- _What you are asked to do_: Produce exactly the lines from the one holding "You are a GUI" through the last line of the data below, with every picture left out.

(Materials provided)

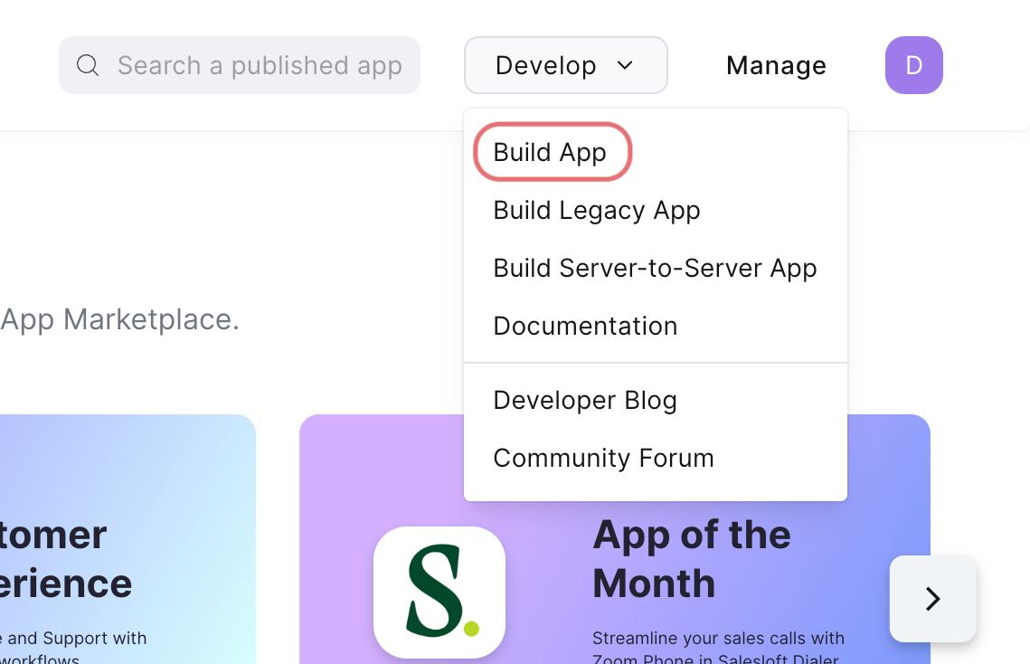Click the Develop chevron arrow
The width and height of the screenshot is (1030, 664).
(x=626, y=65)
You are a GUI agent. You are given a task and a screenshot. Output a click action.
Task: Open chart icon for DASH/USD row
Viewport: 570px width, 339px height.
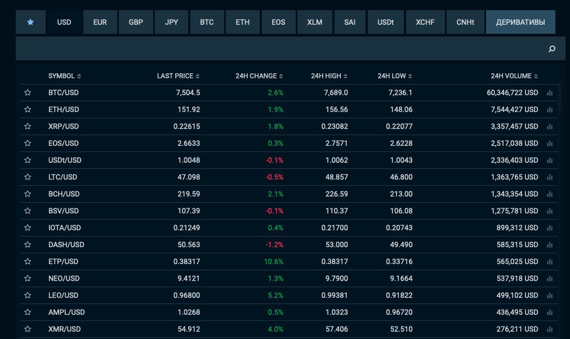tap(550, 245)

(End Materials provided)

- _Output for this exercise_:
You are a GUI agent. You are given a task and a screenshot. Output a click action.
Task: Open chart icon for DASH/USD row
Viewport: 570px width, 339px height.
tap(550, 245)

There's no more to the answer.